Directions for this task: Reproduce the rows below verbatim, from the line with "Task: Open the Thermal Image thumbnail" to the line with "will click(146, 421).", including both of those lines.

Given data:
>>>

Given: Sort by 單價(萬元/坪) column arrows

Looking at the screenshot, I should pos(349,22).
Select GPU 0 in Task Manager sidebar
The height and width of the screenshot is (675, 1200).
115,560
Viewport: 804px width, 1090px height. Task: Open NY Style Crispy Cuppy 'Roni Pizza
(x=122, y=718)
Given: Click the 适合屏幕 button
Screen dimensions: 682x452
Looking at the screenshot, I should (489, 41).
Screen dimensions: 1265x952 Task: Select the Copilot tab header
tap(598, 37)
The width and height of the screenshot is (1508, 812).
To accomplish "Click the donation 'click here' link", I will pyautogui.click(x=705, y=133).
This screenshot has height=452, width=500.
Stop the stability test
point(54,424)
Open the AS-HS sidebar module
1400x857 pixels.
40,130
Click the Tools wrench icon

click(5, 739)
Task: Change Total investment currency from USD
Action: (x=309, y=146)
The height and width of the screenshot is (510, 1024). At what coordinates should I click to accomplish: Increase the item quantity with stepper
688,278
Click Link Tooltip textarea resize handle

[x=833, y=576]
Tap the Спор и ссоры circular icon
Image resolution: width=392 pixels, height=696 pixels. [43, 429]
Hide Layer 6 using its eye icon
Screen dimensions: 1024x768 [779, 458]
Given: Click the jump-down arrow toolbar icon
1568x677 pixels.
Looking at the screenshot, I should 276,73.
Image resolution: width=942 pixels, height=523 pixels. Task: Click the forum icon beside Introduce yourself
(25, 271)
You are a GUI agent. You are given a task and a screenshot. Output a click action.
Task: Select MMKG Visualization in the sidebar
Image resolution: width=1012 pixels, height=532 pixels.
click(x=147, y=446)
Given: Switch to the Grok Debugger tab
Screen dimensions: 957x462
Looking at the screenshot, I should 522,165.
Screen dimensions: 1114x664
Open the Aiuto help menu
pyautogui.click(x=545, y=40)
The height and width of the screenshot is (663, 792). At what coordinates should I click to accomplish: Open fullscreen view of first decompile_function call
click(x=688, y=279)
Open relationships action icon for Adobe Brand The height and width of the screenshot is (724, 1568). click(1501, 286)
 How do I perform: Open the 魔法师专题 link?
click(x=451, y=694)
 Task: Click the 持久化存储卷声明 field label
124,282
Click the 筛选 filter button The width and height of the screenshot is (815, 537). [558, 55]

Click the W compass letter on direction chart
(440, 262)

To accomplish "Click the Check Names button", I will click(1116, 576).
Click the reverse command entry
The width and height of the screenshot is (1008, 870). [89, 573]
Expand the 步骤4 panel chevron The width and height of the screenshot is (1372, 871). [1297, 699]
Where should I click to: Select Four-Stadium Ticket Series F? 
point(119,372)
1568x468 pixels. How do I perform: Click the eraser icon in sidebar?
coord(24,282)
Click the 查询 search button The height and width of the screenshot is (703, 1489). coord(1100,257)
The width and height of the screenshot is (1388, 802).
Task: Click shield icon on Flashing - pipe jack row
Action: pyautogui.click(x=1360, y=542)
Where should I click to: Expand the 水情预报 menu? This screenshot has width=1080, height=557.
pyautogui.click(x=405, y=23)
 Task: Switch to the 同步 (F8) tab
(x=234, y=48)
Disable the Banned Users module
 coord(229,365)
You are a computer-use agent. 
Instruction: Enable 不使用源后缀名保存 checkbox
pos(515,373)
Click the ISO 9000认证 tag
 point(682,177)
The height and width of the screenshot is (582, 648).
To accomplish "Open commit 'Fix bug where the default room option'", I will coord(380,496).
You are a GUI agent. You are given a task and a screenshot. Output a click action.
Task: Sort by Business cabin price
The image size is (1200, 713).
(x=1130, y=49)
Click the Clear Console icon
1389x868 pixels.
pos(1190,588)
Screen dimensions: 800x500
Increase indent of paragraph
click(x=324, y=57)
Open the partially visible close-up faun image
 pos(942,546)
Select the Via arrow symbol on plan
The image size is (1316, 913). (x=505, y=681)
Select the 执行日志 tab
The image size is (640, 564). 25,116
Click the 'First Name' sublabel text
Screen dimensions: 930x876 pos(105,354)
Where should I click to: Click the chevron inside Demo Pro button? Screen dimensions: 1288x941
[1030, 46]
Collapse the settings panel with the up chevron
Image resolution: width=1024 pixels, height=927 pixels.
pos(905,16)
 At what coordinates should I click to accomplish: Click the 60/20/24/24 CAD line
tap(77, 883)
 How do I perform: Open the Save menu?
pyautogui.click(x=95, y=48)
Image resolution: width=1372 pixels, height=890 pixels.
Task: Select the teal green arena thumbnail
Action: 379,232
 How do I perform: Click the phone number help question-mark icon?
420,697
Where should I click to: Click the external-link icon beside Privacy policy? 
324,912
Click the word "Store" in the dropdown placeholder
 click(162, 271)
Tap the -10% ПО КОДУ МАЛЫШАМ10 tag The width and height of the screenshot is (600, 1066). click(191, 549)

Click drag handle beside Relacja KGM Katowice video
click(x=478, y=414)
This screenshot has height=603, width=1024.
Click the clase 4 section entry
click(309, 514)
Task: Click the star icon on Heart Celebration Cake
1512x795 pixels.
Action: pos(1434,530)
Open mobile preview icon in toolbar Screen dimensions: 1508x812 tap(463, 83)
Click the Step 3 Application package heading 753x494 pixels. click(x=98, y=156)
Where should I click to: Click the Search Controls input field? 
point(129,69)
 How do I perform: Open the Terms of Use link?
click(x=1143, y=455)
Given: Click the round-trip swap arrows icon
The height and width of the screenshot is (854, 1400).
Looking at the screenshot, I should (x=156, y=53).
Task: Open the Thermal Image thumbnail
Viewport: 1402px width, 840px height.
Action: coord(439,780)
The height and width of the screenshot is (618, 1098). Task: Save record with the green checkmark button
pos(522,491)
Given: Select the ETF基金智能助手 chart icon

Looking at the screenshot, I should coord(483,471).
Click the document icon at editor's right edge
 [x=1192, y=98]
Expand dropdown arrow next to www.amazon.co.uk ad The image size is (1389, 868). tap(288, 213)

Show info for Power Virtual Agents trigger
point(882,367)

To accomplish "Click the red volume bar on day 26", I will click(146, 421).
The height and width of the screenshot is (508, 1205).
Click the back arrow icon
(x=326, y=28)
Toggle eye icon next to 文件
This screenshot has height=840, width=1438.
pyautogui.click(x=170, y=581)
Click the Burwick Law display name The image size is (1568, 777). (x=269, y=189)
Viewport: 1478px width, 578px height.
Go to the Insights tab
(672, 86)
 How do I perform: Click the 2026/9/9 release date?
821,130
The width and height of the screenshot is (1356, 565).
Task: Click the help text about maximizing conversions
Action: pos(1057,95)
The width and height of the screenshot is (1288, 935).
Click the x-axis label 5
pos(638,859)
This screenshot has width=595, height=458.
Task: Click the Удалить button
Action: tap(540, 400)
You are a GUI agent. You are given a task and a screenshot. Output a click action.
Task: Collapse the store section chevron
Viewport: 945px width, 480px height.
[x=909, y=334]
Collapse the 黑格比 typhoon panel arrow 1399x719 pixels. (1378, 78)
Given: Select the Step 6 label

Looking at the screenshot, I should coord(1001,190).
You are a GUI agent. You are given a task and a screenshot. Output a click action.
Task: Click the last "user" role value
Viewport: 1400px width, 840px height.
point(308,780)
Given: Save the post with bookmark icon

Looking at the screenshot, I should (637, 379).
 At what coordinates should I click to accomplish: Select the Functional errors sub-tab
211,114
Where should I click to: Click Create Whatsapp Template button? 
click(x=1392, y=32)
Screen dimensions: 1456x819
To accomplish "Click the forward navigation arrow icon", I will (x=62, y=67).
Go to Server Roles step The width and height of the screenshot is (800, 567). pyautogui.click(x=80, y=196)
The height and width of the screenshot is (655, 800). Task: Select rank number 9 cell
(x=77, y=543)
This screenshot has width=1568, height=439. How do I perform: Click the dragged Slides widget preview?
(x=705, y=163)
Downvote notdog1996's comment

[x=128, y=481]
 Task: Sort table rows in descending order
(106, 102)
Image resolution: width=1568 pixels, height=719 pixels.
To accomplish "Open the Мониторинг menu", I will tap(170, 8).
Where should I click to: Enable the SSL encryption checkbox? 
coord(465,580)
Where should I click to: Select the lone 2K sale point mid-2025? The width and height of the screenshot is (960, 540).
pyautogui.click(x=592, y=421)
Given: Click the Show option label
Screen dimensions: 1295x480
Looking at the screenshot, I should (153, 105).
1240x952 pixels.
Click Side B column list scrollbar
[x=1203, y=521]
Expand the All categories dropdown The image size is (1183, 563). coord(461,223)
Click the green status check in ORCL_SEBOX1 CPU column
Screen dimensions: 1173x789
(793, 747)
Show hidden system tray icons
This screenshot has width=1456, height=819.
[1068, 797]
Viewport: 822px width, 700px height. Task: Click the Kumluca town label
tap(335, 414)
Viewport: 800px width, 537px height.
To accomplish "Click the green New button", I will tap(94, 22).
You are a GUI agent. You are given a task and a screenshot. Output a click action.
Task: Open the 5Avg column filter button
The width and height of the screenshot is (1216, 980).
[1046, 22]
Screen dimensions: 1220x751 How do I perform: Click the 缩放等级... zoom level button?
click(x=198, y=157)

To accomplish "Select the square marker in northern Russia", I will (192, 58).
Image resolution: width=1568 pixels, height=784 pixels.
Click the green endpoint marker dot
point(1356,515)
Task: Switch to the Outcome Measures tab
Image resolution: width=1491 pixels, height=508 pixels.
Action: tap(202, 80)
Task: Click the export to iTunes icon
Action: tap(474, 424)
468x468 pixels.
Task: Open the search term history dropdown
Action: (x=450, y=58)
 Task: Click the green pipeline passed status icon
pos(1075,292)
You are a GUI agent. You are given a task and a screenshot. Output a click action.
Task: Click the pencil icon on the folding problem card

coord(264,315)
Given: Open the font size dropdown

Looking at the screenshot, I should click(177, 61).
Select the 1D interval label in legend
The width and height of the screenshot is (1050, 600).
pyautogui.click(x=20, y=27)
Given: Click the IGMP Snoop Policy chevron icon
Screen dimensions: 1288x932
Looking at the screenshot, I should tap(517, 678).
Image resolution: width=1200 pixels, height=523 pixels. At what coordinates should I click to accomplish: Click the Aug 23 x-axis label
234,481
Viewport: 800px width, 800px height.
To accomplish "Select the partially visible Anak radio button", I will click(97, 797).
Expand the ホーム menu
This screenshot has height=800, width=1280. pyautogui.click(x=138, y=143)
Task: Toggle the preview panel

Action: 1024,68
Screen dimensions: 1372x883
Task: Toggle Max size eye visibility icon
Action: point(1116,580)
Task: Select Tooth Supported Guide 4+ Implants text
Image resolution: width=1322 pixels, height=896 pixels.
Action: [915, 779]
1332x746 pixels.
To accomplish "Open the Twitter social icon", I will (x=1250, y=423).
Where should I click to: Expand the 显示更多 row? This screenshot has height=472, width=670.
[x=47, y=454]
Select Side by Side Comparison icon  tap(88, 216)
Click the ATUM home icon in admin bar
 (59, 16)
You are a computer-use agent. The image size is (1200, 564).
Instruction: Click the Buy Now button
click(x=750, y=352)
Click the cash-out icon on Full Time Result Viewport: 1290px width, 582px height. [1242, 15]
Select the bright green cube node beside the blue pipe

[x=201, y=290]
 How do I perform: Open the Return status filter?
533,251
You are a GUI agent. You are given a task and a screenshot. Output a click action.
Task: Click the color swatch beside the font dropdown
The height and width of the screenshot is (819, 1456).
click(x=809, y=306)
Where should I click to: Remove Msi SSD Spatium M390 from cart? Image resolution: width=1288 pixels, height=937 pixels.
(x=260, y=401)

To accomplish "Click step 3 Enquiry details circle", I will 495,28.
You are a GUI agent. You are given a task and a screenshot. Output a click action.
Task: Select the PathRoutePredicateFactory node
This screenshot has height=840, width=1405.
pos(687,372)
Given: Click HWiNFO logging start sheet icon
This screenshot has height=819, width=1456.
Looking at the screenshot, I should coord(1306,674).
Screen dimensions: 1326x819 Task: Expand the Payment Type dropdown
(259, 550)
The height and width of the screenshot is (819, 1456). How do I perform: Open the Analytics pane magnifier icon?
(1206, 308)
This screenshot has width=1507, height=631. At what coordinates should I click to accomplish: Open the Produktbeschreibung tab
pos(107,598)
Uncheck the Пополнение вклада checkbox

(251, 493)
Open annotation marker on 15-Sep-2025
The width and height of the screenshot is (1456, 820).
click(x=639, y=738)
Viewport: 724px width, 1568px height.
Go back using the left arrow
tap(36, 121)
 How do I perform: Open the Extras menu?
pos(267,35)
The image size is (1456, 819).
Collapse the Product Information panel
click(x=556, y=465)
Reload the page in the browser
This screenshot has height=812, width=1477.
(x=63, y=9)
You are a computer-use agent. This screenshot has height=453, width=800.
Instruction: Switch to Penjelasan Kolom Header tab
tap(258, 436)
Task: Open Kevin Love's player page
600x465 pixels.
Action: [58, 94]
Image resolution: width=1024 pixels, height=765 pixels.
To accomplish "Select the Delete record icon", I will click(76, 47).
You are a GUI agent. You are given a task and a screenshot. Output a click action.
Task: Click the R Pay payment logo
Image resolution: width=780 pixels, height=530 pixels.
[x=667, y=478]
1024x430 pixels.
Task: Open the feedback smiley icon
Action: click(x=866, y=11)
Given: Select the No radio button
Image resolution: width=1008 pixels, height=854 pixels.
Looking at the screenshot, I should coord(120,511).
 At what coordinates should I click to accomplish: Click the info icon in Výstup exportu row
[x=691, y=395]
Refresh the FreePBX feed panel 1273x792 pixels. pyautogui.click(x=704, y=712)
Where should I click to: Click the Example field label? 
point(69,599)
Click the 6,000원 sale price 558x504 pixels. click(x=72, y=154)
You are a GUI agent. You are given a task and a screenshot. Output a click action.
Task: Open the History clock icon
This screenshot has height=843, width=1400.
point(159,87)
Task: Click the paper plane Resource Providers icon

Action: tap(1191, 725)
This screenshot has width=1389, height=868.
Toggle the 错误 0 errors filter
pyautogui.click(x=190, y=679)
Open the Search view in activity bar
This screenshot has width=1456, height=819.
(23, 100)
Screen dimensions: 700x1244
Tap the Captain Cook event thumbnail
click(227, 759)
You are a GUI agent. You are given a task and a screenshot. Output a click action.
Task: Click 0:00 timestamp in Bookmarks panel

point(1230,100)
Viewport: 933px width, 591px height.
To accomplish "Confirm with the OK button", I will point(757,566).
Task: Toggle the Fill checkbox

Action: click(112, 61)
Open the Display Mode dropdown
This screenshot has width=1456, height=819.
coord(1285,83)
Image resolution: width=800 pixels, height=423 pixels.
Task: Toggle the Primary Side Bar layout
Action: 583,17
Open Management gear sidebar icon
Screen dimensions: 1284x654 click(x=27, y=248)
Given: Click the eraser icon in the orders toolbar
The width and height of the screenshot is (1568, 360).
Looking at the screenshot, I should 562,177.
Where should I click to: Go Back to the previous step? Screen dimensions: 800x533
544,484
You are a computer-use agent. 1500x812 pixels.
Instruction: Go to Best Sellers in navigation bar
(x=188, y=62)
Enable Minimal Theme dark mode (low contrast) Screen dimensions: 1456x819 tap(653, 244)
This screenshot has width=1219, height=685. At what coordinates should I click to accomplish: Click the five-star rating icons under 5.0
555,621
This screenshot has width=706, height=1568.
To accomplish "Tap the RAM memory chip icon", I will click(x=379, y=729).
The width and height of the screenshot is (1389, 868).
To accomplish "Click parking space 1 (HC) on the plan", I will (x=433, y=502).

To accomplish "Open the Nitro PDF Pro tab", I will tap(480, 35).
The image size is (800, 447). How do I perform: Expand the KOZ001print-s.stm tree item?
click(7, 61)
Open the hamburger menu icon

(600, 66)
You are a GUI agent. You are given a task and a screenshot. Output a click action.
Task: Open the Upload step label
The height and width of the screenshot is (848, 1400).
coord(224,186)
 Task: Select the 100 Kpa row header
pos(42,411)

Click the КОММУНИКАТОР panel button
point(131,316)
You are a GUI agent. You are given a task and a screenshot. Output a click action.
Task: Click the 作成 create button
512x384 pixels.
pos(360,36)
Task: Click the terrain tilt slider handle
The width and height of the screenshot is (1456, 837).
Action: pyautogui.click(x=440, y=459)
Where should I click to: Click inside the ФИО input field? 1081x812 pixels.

<<<

Response to this exercise:
Task: Open the Thermal Image thumbnail
Viewport: 1402px width, 840px height.
Action: coord(439,780)
The height and width of the screenshot is (618, 1098). Task: Save record with the green checkmark button
pos(522,491)
Given: Select the ETF基金智能助手 chart icon

Looking at the screenshot, I should coord(483,471).
Click the document icon at editor's right edge
 [x=1192, y=98]
Expand dropdown arrow next to www.amazon.co.uk ad The image size is (1389, 868). tap(288, 213)

Show info for Power Virtual Agents trigger
point(882,367)

To accomplish "Click the red volume bar on day 26", I will click(146, 421).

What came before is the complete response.